(Stored data entries)
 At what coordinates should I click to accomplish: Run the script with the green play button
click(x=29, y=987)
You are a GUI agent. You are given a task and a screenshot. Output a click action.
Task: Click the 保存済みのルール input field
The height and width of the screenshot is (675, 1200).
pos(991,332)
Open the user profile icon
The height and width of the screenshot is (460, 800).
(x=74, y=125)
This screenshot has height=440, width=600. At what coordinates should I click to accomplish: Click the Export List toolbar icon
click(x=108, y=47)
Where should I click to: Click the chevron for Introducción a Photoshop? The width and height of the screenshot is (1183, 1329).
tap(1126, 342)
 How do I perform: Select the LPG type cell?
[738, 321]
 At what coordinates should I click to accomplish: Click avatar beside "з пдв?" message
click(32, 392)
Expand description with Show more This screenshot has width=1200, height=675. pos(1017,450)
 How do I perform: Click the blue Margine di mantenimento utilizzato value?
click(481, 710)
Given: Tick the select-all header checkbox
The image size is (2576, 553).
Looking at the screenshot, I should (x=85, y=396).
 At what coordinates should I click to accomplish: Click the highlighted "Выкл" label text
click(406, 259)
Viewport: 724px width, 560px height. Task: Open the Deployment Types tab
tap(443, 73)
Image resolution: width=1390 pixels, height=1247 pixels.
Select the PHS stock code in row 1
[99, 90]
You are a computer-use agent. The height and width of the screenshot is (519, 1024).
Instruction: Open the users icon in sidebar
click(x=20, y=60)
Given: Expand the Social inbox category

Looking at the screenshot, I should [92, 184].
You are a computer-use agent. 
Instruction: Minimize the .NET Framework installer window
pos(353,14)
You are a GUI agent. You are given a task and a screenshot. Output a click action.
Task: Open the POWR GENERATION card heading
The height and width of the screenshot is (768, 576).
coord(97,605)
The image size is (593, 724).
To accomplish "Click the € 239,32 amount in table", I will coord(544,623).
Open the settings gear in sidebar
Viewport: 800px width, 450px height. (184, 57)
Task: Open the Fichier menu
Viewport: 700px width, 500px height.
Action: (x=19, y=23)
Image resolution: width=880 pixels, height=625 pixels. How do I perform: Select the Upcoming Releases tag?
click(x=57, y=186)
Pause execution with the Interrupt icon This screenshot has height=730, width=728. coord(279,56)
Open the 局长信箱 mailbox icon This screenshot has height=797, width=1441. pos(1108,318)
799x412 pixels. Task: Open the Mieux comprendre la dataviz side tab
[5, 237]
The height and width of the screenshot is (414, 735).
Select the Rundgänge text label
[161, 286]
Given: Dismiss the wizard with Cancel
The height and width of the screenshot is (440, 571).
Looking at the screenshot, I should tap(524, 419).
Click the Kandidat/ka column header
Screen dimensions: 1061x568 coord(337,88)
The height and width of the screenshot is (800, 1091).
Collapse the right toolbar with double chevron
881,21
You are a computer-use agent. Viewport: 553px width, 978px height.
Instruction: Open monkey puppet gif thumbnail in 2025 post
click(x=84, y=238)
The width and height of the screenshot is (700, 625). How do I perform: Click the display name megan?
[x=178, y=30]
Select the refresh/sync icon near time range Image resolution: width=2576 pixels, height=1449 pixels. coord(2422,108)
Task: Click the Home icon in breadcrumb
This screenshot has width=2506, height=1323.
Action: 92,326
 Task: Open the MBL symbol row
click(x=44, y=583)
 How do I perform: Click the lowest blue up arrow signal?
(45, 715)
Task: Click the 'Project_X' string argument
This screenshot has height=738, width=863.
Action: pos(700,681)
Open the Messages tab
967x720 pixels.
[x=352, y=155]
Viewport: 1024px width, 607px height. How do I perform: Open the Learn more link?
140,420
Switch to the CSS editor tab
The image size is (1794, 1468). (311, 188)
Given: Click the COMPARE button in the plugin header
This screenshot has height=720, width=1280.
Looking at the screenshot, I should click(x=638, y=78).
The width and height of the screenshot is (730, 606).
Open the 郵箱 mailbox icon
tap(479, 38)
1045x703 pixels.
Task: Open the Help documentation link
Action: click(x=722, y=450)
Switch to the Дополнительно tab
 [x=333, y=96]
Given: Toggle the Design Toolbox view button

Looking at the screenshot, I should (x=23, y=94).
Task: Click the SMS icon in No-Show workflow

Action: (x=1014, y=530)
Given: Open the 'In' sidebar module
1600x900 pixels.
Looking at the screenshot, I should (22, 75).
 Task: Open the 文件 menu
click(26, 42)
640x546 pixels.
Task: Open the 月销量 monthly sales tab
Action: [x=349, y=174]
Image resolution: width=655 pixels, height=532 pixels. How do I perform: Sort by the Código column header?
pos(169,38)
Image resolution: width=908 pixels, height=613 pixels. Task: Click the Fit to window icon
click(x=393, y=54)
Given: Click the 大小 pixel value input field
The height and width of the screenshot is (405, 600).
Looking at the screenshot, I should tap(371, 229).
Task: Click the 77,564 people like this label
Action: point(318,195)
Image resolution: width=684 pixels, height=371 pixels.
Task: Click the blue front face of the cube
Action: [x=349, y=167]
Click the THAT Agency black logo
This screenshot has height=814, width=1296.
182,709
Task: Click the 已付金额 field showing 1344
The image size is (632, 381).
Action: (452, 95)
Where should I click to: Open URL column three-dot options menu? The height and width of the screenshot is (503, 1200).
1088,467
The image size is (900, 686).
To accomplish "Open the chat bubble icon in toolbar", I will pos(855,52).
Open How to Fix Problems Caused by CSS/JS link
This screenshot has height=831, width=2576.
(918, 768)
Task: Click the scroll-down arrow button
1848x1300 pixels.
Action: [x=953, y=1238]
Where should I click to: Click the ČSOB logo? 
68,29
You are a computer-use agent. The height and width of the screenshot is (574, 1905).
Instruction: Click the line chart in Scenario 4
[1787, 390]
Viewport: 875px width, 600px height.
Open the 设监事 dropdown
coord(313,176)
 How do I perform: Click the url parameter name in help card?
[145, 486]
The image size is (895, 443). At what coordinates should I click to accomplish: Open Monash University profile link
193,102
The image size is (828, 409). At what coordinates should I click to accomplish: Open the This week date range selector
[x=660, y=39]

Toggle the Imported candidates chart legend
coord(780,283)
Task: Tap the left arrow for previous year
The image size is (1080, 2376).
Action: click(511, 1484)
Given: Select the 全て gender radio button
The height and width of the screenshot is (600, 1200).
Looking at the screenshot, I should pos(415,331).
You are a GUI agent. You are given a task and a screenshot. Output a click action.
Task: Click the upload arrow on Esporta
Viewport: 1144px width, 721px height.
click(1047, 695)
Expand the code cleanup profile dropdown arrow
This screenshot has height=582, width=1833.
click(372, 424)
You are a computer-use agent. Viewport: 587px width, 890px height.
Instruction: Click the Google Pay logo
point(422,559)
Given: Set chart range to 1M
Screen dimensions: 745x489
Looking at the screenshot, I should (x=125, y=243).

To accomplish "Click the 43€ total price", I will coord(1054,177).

=== Work instructions ===
Copy each line above holding "computer".

=== Answer to the problem ===
You are a computer-use agent. The height and width of the screenshot is (519, 1024).
You are a computer-use agent. 
You are a computer-use agent. Viewport: 553px width, 978px height.
You are a computer-use agent. The height and width of the screenshot is (574, 1905).
You are a computer-use agent. Viewport: 587px width, 890px height.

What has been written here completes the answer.